> [What the task requires]: Once the line containing "Task: Toggle the" is found in the entries below, restate it and each following line word for word, stopping after the line containing "The height and width of the screenshot is (886, 1609).".

> [Data to use]:
· · · ·

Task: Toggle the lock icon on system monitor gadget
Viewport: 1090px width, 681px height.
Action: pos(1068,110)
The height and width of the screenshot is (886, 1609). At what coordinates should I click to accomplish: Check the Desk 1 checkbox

· · · ·

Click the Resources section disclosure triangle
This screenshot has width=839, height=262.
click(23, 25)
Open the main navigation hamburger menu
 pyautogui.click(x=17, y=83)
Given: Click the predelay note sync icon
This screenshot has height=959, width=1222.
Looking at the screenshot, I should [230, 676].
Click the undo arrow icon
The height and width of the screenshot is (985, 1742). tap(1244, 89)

· · · ·

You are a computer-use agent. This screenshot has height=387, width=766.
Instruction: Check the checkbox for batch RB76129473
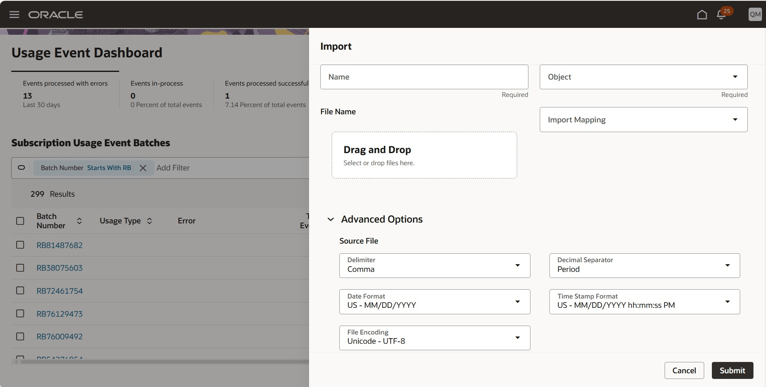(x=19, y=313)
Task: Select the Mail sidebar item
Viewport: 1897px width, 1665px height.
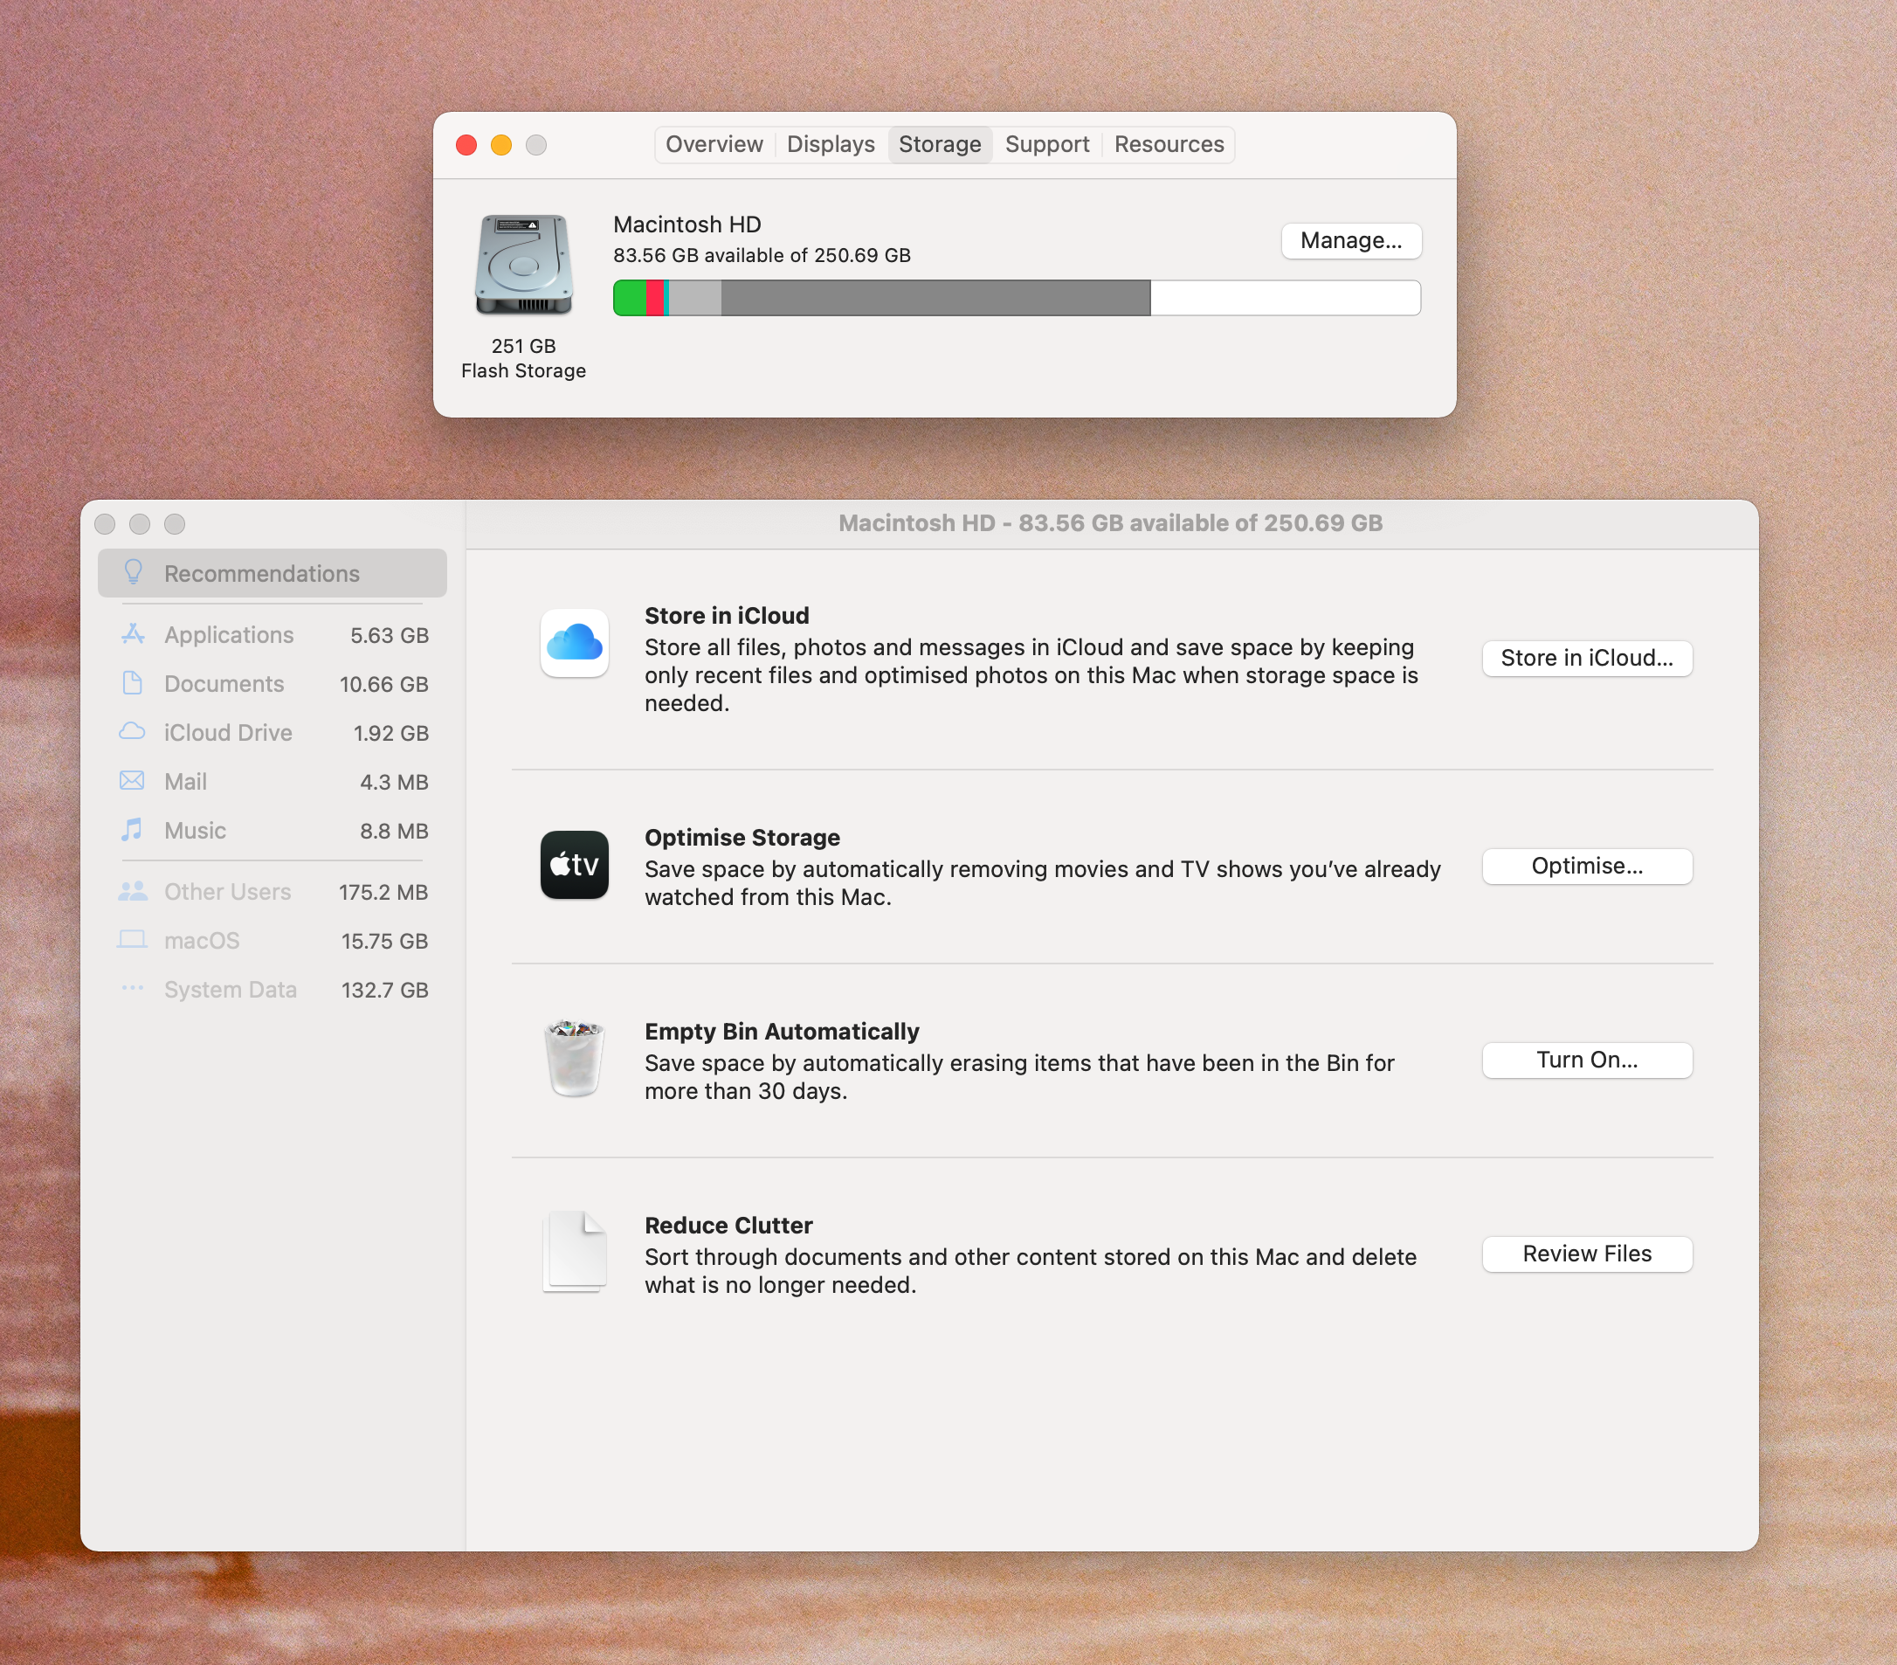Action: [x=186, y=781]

· · · ·

> [Answer to this exercise]:
Task: Toggle the lock icon on system monitor gadget
Viewport: 1090px width, 681px height.
Action: pos(1068,110)
The height and width of the screenshot is (886, 1609). At what coordinates should I click to accomplish: Check the Desk 1 checkbox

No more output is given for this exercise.